-- Data in this exercise --
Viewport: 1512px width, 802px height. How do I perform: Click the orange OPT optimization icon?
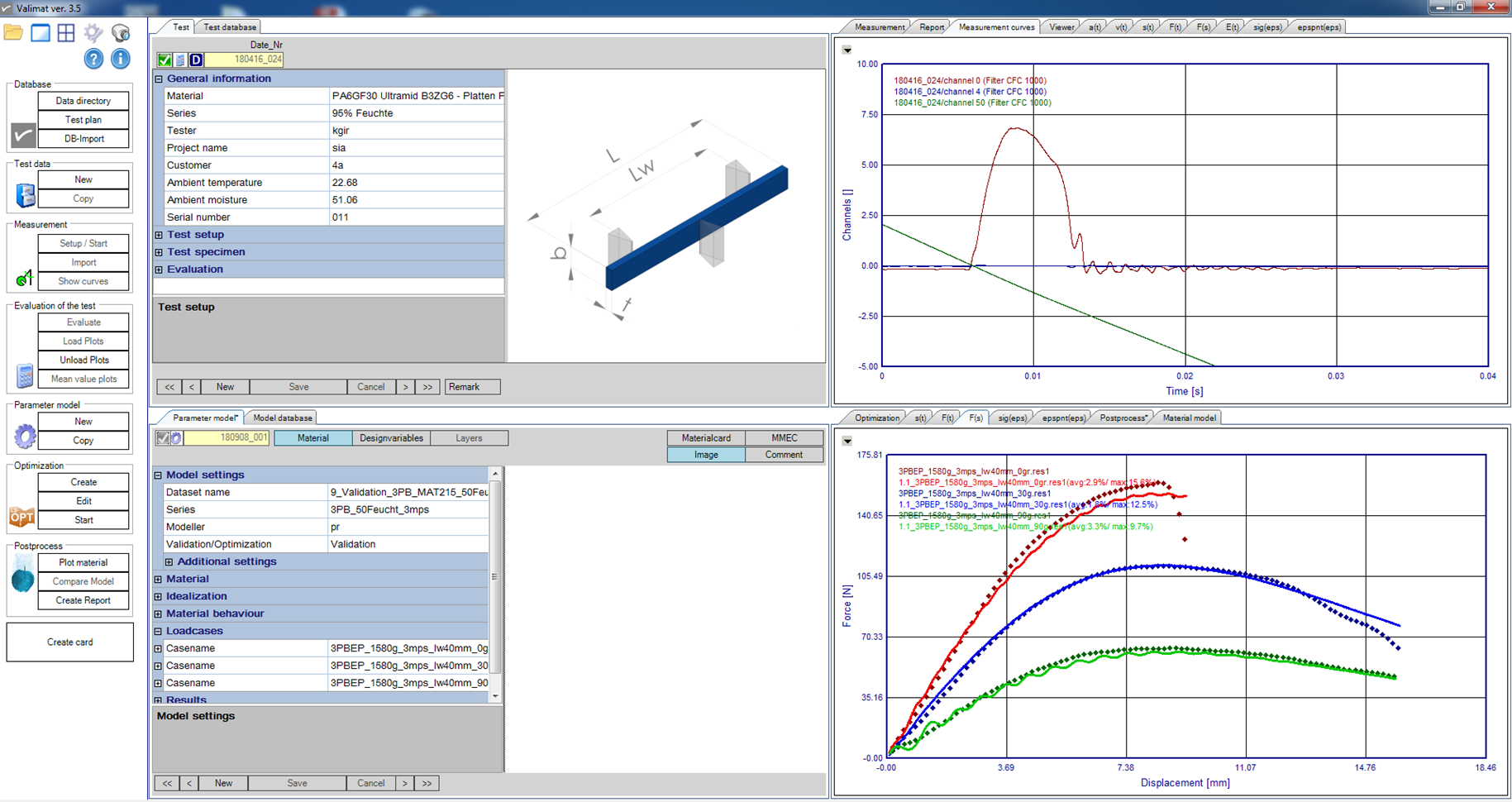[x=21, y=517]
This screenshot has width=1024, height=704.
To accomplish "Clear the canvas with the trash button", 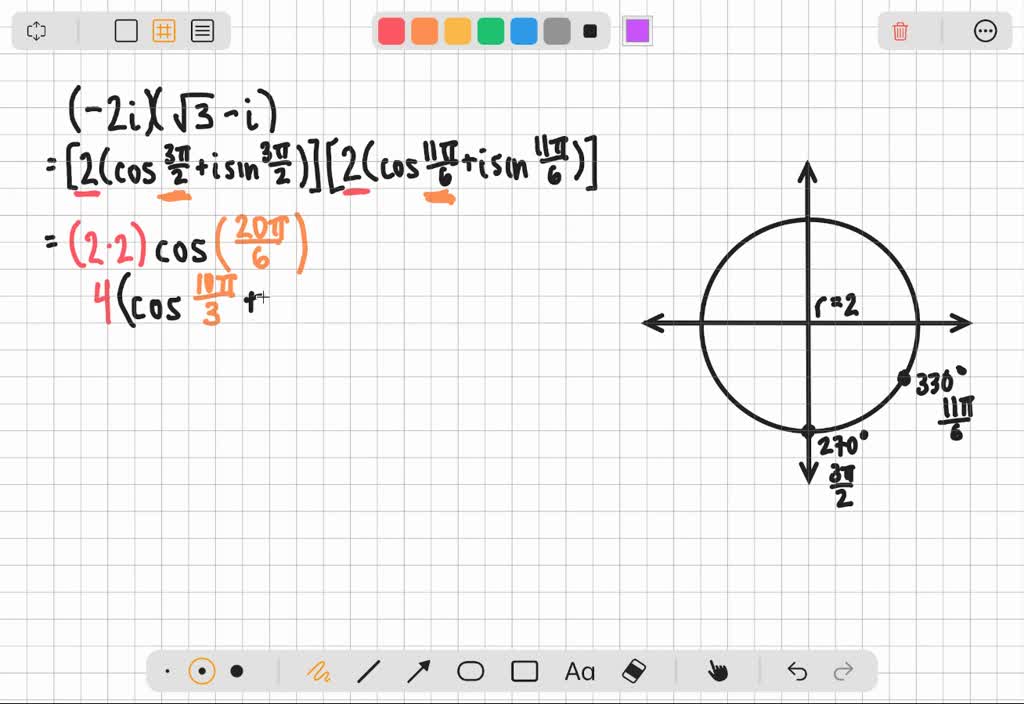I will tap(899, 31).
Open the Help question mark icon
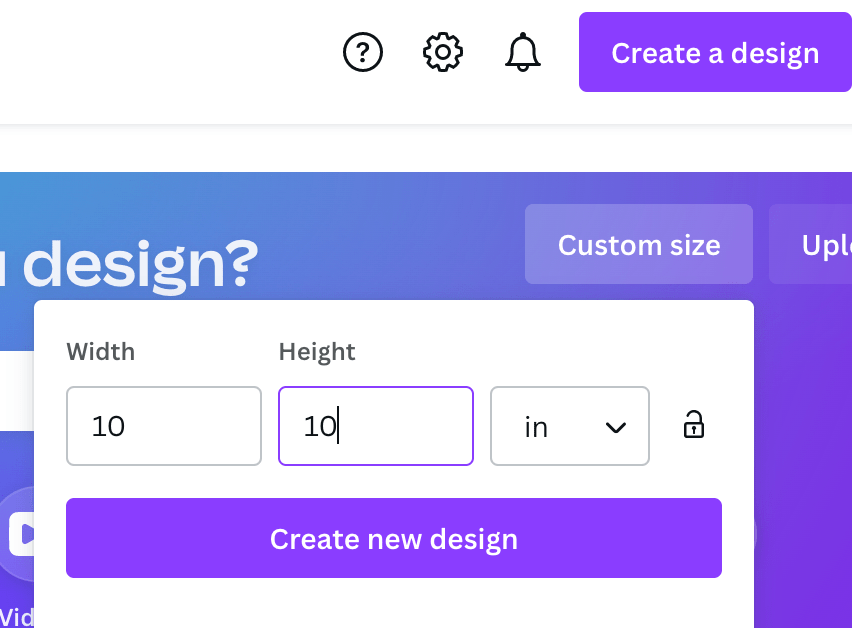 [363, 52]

* * *

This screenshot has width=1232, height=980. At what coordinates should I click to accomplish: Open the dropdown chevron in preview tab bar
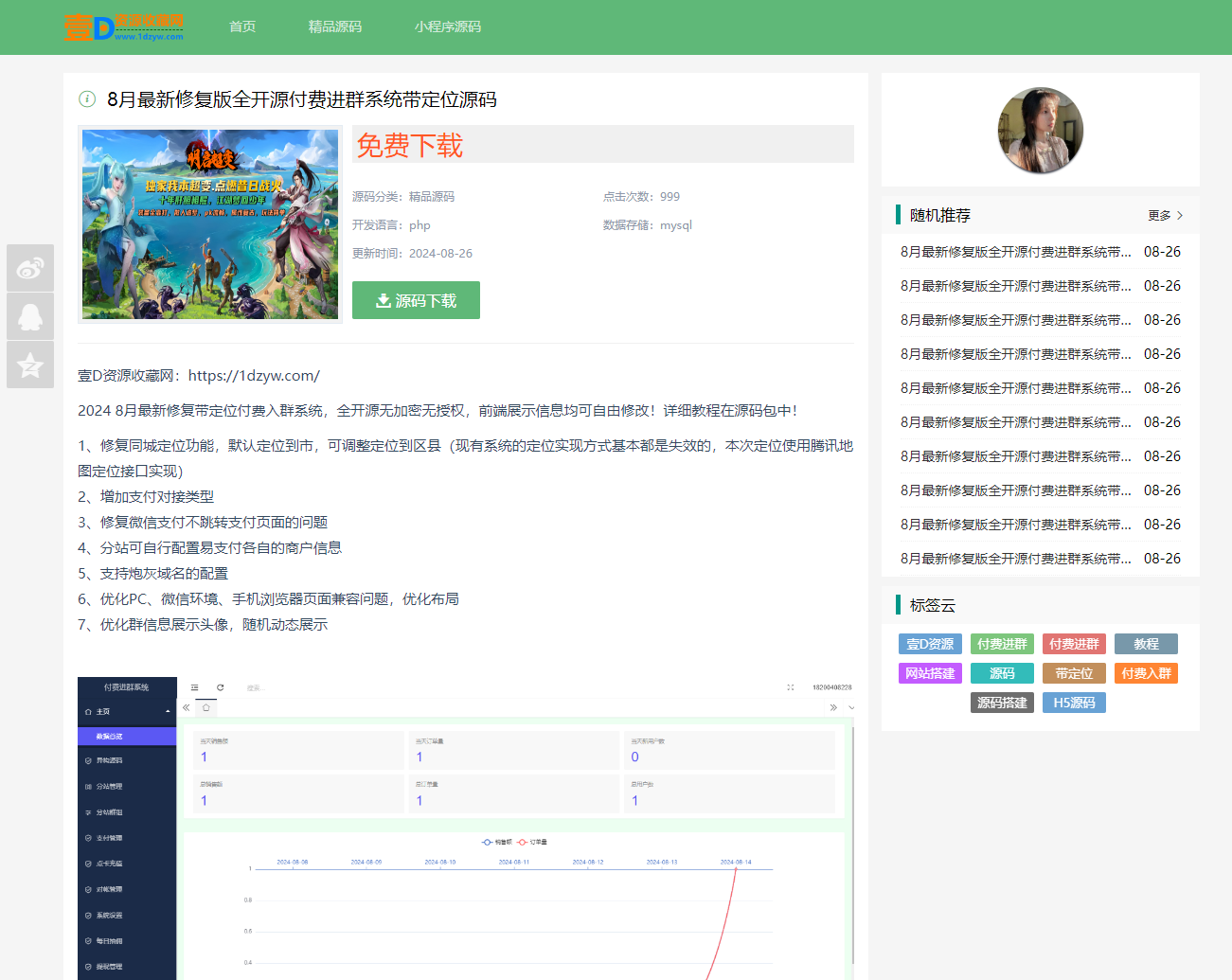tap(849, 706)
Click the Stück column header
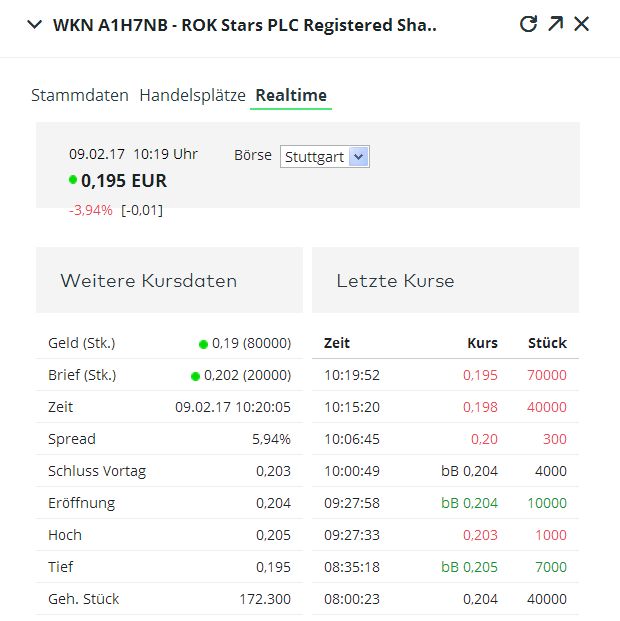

-- What needs to be done --
Go down the entries above from the line containing "This screenshot has width=1232, height=980." to the line containing "Click the Stück column header" and write out each line exactly, leaving pictures out.

-- Written answer --
This screenshot has width=1232, height=980. At what coordinates should I click to accomplish: Open the dropdown chevron in preview tab bar
tap(849, 706)
Click the Stück column header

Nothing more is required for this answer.